#### Work instructions:
Please set down every one of the following entries again, word for word, with each line unchanged.

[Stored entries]
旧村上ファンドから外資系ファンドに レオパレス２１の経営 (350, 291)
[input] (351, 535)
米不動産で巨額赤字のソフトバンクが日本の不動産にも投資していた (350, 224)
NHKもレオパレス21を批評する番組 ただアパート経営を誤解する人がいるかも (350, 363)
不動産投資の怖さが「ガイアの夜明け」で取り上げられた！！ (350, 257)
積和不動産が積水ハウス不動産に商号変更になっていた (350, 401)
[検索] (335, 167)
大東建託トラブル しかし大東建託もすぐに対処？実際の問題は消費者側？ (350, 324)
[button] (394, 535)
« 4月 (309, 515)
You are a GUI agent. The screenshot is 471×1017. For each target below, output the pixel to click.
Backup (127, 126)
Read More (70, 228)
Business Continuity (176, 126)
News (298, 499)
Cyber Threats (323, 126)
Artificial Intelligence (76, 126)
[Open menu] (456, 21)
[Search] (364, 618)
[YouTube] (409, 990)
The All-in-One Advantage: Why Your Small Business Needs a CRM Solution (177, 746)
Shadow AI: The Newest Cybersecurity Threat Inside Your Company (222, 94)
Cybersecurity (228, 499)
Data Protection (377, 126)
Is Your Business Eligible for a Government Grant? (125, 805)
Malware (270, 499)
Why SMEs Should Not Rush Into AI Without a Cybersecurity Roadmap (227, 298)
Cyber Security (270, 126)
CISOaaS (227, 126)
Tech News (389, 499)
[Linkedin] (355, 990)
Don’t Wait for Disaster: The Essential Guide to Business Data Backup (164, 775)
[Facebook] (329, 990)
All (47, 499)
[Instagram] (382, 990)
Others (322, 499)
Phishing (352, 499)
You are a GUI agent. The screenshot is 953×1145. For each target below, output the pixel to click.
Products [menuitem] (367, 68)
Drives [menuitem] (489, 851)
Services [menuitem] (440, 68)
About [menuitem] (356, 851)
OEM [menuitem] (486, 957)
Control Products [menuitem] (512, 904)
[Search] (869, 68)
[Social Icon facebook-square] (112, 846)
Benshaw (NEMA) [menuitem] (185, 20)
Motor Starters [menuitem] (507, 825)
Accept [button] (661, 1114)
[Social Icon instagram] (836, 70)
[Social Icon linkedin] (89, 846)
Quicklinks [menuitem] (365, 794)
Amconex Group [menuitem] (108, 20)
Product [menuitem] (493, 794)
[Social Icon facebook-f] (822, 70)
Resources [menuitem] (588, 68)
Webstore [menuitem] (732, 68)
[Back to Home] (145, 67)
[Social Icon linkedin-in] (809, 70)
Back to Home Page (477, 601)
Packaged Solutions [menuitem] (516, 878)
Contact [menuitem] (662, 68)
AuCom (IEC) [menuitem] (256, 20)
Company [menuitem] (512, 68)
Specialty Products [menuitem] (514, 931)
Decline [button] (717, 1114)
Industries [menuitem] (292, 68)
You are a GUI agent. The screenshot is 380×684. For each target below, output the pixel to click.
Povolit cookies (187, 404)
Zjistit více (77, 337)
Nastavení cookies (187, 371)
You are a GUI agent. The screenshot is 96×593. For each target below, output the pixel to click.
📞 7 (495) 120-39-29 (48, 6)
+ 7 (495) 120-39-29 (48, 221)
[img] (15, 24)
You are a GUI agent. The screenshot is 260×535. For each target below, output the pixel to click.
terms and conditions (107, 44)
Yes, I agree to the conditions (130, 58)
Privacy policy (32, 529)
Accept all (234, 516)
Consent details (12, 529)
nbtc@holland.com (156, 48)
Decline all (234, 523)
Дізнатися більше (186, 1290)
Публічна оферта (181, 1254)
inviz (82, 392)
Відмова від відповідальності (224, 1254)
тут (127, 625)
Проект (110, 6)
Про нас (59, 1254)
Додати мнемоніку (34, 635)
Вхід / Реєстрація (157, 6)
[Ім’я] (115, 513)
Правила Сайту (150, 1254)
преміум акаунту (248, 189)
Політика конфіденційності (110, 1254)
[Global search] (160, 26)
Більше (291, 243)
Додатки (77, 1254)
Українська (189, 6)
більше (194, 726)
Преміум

#### Task result:
旧村上ファンドから外資系ファンドに レオパレス２１の経営 (350, 291)
[input] (351, 535)
米不動産で巨額赤字のソフトバンクが日本の不動産にも投資していた (350, 224)
NHKもレオパレス21を批評する番組 ただアパート経営を誤解する人がいるかも (350, 363)
不動産投資の怖さが「ガイアの夜明け」で取り上げられた！！ (350, 257)
積和不動産が積水ハウス不動産に商号変更になっていた (350, 401)
[検索] (335, 167)
大東建託トラブル しかし大東建託もすぐに対処？実際の問題は消費者側？ (350, 324)
[button] (394, 535)
« 4月 (309, 515)
You are a GUI agent. The screenshot is 471×1017. For each target below, output the pixel to click.
Backup (127, 126)
Read More (70, 228)
Business Continuity (176, 126)
News (298, 499)
Cyber Threats (323, 126)
Artificial Intelligence (76, 126)
[Open menu] (456, 21)
[Search] (364, 618)
[YouTube] (409, 990)
The All-in-One Advantage: Why Your Small Business Needs a CRM Solution (177, 746)
Shadow AI: The Newest Cybersecurity Threat Inside Your Company (222, 94)
Cybersecurity (228, 499)
Data Protection (377, 126)
Is Your Business Eligible for a Government Grant? (125, 805)
Malware (270, 499)
Why SMEs Should Not Rush Into AI Without a Cybersecurity Roadmap (227, 298)
Cyber Security (270, 126)
CISOaaS (227, 126)
Tech News (389, 499)
[Linkedin] (355, 990)
Don’t Wait for Disaster: The Essential Guide to Business Data Backup (164, 775)
[Facebook] (329, 990)
All (47, 499)
[Instagram] (382, 990)
Others (322, 499)
Phishing (352, 499)
You are a GUI agent. The screenshot is 953×1145. For each target below, output the pixel to click.
Products [menuitem] (367, 68)
Drives [menuitem] (489, 851)
Services [menuitem] (440, 68)
About [menuitem] (356, 851)
OEM [menuitem] (486, 957)
Control Products [menuitem] (512, 904)
[Search] (869, 68)
[Social Icon facebook-square] (112, 846)
Benshaw (NEMA) [menuitem] (185, 20)
Motor Starters [menuitem] (507, 825)
Accept [button] (661, 1114)
[Social Icon instagram] (836, 70)
[Social Icon linkedin] (89, 846)
Quicklinks [menuitem] (365, 794)
Amconex Group [menuitem] (108, 20)
Product [menuitem] (493, 794)
[Social Icon facebook-f] (822, 70)
Resources [menuitem] (588, 68)
Webstore [menuitem] (732, 68)
[Back to Home] (145, 67)
[Social Icon linkedin-in] (809, 70)
Back to Home Page (477, 601)
Packaged Solutions [menuitem] (516, 878)
Contact [menuitem] (662, 68)
AuCom (IEC) [menuitem] (256, 20)
Company [menuitem] (512, 68)
Specialty Products [menuitem] (514, 931)
Decline [button] (717, 1114)
Industries [menuitem] (292, 68)
You are a GUI agent. The screenshot is 380×684. For each target below, output the pixel to click.
Povolit cookies (187, 404)
Zjistit více (77, 337)
Nastavení cookies (187, 371)
You are a GUI agent. The screenshot is 96×593. For each target below, output the pixel to click.
📞 7 (495) 120-39-29 (48, 6)
+ 7 (495) 120-39-29 (48, 221)
[img] (15, 24)
You are a GUI agent. The screenshot is 260×535. For each target below, output the pixel to click.
terms and conditions (107, 44)
Yes, I agree to the conditions (130, 58)
Privacy policy (32, 529)
Accept all (234, 516)
Consent details (12, 529)
nbtc@holland.com (156, 48)
Decline all (234, 523)
Дізнатися більше (186, 1290)
Публічна оферта (181, 1254)
inviz (82, 392)
Відмова від відповідальності (224, 1254)
тут (127, 625)
Проект (110, 6)
Про нас (59, 1254)
Додати мнемоніку (34, 635)
Вхід / Реєстрація (157, 6)
[Ім’я] (115, 513)
Правила Сайту (150, 1254)
преміум акаунту (248, 189)
Політика конфіденційності (110, 1254)
[Global search] (160, 26)
Більше (291, 243)
Додатки (77, 1254)
Українська (189, 6)
більше (194, 726)
Преміум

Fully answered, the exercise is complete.